According to the Boston Medical Center, approximately 45 million Americans diet each year and spend $33 billion on weight-loss products in their pursuit of a slimmer body. However, over a third of American adults are obese.

Fad diets usually help people lose weight quickly; however, the pounds usually come right back when quitting the diet. In the end, such diets are unsuccessful because they do not promote healthy eating habits and behaviors that can be incorporated into an individual’s everyday life.

Here are a few things to look for to help you identify a fad diet. Beware of diets that…

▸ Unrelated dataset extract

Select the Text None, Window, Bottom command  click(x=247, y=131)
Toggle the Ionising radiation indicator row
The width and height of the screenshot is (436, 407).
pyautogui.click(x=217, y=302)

  • Omit or restrict food groups or macronutrients (i.e. cutting out all carbs or foods from the grains food group, eliminating meats, dairy, eggs, etc): The main food groups are vegetables, fruit, protein foods (lean meats, eggs, beans, nuts, lentils), grains, and dairy. We need a balance of these foods as each provide the nutrients our bodies need to function properly.
  • Are very low in calories (i.e. less than 1000 calories a day): Severely restricting calories will cause a person to lose weight, but they will likely miss out on essential nutrients and become lethargic from the lack of energy intake. Plus, very low-calorie diets are not sustainable over the long run and can actually make you eat more later on. It can potentially put your body into “starvation mode” where the body hangs on to all calories coming in and doesn’t allow you to lose weight.
  • Promise quick weight loss (i.e. more than 2 pounds a week): A realistic and healthy weight loss goal is ½ – 2 pounds a week. Slower but more apt to keep it off!
  • Make you purchase a specific company’s products (i.e. pills, shakes, meal replacement bars, etc.) ; Oftentimes meal replacements can be included in a healthy diet and help you lose weight. However, people often struggle when they stop consuming those products because they did not learn how to make healthy food choices.
  • Do not have evidence based science to back them up: Fad diets usually have claims without  evidence to back them up. Instead, they use endorsements and testimonials to entice people. These endorsements lack credibility as they could be from paid actors or diet coaches trying to make money by selling their products.
  • Doesn’t allow you to enjoy your favorite foods every once in a while: Food should be enjoyable! The key is portion size and moderation. When told to give up certain foods, people tend to overindulge on “cheat days” or once they reach their weight loss goal.
  • Doesn’t promote physical activity: To lose weight, a person must create a negative calorie balance by burning more calories than they consume. Engaging in physical activity will aid in weight loss and help keep the pounds off. Not to mention the many other benefits of regular exercise!

Bottom line: if it’s too good to be true, it probably is! Focus on balance, moderation, and mindfulness for success long term!